START Extract provided

Have Book, Will Travel

What to read when you get there

Have Book, Will Travel

A friend recently sent me a link to a cntraveler.com listicle of books recommended by U.S. ambassadors set in the countries where they serve. I love traveling and I love reading, and combining the two is double the pleasure, double the fun!!

Because of past, um, transgressions, I’ll never be offered an ambassadorship. But I have had the privilege of living in a number of fascinating tourist destinations, so here is my own list of books that should be in your carry-on if you are ever fortunate enough to journey there.

Botswana is that all-too-rare African success story, blessed with natural resources that have been well managed by leaders democratically elected since the nation’s founding in 1966. I spent my childhood there, and this summer, when my family and I went back for a visit, I brought along When Rain Clouds Gather by Bessie Head. The novel tells the story of Makhaya who, like the author, fled apartheid in South Africa for Botswana. Through Makhaya, we are introduced to village life and the tension between the traditional tribal system, the colonialist patronage of the British, the political agitators who seek to put their own wellbeing over that of the people they claim to represent, and the extremely poor villagers who are viewed as little more than slaves by tribal chiefs and development-aid experiments by foreigners. In beautiful prose, Head makes the Botswana countryside come alive and offers her own brutal analysis of the rapacious exploitation of the African underclass.

END Extract provided
START Material supplied

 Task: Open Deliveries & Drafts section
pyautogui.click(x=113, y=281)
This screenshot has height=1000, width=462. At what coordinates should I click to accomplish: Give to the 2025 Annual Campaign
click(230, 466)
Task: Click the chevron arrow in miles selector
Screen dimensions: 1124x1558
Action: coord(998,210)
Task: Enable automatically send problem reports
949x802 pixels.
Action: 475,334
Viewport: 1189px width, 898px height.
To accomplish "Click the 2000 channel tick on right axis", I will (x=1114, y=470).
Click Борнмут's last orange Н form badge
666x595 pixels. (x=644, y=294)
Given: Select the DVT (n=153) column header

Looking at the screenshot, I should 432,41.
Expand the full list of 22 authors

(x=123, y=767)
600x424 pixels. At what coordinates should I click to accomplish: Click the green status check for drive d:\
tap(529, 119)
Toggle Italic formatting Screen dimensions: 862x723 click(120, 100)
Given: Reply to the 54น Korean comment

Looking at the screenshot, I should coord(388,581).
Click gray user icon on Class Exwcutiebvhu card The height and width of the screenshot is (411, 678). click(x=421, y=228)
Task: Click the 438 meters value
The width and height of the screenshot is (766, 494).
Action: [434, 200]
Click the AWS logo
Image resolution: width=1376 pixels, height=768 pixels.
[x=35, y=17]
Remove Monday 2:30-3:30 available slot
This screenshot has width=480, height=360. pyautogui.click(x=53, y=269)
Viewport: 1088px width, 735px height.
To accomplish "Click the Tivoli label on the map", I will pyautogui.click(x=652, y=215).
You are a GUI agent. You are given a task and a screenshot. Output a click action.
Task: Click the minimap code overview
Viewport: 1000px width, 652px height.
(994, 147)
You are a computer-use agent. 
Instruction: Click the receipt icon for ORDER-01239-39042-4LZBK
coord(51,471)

END Material supplied

# What you will do
Retype the stretch of the travel-reading post from "A friend recently" through "double the fun!!". Work only from the travel-reading post, not the items.

# Finished exercise
A friend recently sent me a link to a cntraveler.com listicle of books recommended by U.S. ambassadors set in the countries where they serve. I love traveling and I love reading, and combining the two is double the pleasure, double the fun!!